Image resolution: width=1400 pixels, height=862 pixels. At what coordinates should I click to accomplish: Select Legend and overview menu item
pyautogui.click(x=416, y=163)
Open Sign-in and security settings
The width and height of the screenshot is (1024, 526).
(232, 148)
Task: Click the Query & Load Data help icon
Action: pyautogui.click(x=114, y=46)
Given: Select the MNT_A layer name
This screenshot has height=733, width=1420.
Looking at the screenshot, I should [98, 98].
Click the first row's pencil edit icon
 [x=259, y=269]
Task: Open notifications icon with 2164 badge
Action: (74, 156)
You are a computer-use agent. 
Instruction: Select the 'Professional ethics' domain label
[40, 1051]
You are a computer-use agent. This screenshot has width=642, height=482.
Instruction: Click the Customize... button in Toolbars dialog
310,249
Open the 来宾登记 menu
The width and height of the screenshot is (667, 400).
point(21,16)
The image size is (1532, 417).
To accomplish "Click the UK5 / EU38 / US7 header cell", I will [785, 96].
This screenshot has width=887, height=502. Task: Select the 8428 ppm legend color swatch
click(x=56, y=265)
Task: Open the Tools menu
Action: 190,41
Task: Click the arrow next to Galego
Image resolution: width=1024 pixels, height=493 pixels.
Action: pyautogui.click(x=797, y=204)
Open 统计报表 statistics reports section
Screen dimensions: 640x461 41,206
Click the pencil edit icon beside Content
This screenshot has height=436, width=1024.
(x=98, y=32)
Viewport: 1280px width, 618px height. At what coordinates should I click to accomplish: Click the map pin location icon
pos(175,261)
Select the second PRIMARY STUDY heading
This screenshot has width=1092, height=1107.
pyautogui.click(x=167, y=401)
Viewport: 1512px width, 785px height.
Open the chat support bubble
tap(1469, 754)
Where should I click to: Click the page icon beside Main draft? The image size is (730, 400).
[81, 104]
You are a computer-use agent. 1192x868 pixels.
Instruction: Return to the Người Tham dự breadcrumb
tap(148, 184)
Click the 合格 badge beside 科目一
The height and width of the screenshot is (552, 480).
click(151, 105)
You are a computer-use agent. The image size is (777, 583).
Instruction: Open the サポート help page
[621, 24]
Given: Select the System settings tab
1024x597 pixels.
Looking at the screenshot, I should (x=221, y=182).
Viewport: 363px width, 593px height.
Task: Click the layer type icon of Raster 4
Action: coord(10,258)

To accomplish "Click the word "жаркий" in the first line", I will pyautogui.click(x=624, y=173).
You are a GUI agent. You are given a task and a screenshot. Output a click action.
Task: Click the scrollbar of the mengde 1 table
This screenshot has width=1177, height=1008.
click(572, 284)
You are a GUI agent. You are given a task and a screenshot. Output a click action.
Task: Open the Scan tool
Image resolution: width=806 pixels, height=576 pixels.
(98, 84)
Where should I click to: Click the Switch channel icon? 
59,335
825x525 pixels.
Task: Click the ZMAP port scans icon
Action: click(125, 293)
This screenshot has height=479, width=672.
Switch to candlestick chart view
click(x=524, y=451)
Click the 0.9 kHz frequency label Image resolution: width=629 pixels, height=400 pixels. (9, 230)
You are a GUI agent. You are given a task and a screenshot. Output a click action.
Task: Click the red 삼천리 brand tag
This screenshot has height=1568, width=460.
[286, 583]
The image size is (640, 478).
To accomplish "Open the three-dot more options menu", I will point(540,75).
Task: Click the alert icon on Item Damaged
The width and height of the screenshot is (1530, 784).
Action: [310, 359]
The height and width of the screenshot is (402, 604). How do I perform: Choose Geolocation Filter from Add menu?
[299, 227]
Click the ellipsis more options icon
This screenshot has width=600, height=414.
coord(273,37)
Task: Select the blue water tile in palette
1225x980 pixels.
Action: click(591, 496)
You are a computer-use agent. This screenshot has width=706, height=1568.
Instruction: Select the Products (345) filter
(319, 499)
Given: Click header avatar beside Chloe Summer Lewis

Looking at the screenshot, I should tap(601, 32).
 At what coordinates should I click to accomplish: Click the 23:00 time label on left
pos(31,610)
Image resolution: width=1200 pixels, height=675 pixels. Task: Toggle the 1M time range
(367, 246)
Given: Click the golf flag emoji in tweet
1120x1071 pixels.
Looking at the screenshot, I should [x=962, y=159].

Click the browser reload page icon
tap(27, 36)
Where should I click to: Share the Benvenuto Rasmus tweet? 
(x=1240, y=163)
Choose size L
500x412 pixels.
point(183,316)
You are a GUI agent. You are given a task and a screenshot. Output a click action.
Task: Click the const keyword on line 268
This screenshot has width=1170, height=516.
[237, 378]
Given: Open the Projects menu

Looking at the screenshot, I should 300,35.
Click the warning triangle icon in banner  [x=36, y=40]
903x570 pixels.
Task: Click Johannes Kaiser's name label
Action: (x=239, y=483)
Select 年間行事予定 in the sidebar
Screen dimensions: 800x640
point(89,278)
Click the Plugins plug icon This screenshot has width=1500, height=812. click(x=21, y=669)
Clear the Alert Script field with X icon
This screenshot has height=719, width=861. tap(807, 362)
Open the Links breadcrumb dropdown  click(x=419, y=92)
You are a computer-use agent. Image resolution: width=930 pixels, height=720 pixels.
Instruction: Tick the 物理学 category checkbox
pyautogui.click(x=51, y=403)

_Exercise goal_:
Find the lines in the records that include the string "computer", and reply with how many there are, nothing more.

_Completed exercise_:
6